И никто до самого утра не осмелился приблизиться к кукле, превратившейся от огня в сущее уродство: волосы сгорели, руки и грудь сплавились, шея искривилась, – но никому и в голову не пришло смеяться или даже плакать, видя, как Вита Маленькая Головка то и дело склоняется к своей пластмассовой жене, еще источавшей волнующий праздничный запах губной помады…
Степа Марат
Возвращавшийся домой после смены кочегар бумажной фабрики Степа Марат успел выхватить из-под скорого поезда Нату Корабельникову, сам при этом лишившись обеих ног до колен. Женщина хоть и была здорово пьяна, но все же раздобыла в ближайшем саду тачку, на которой возили навоз, и доставила Степу в больницу, где доктор Шеберстов остановил кровотечение, наложил швы и отправил пострадавшего в палату, а Нату – отсыпаться, не обращая внимания на ее настойчивое требование пристроить где-нибудь Степины ноги в хромовых сапогах, временно валявшиеся в тачке.

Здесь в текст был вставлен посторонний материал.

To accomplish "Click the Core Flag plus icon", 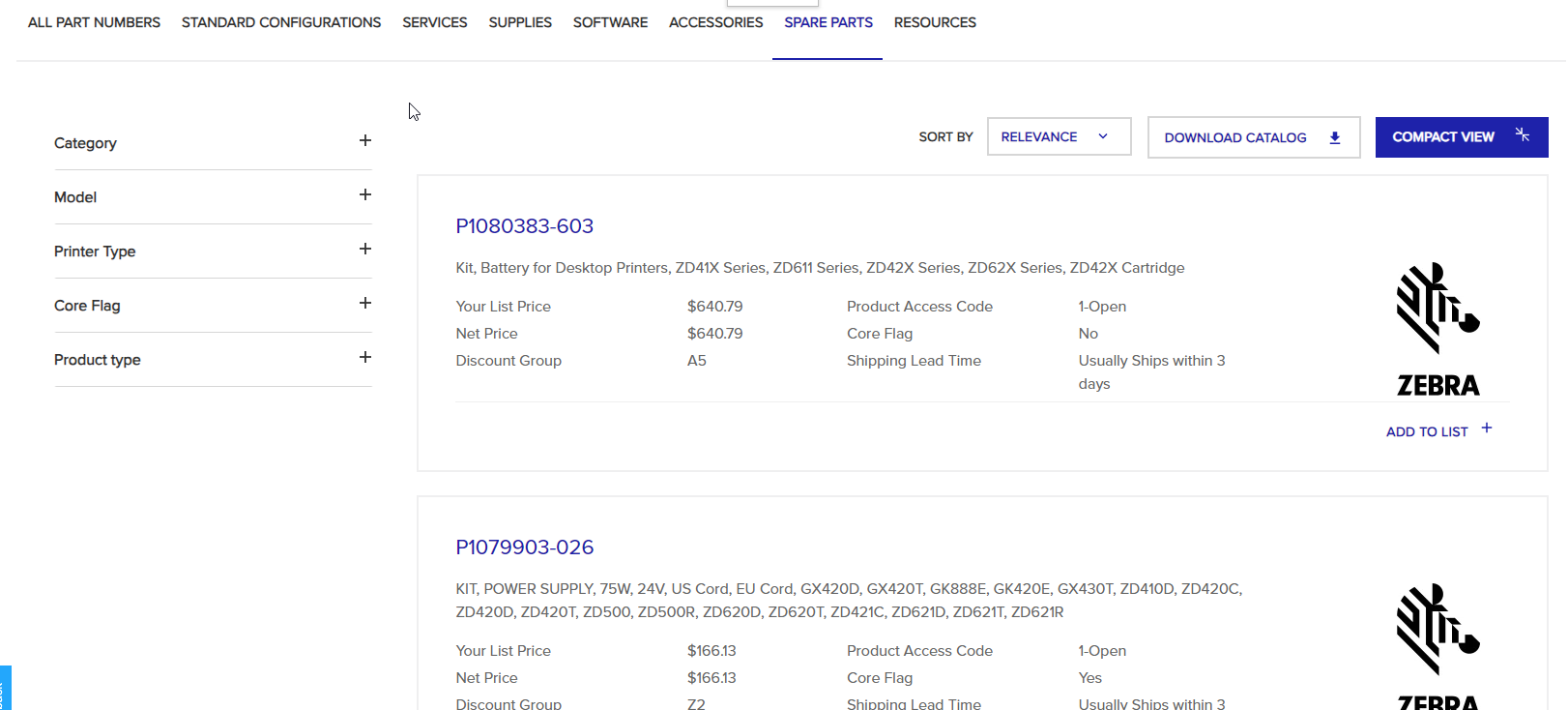I will [x=364, y=304].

Утром, опохмелившись «мурашкой» – пузырьком муравьиного спирта, вылитого на хлебную горбушку, Ната явилась в больницу просить у Степы прощения.
– Не, – довольным голосом отказал Степан, – ходи непрощеная, так и быть.
– Как же? – растерялась Ната. – А с ногами что делать?
– Холодец свари, – приказал Степан. – Как выпишут, заявлюсь на пузырь под холодец. Сапоги вот жалко: десять лет носил, а все как новые скрипят.
– Больно? – плаксиво спросила Ната.
– До свадьбы заживет. Я же тебе говорю: приду на холодец. Гони самогон к свадьбе – гульнем. Опять жаль: плясать тебе за двоих придется. Но только чтоб без мышей мне!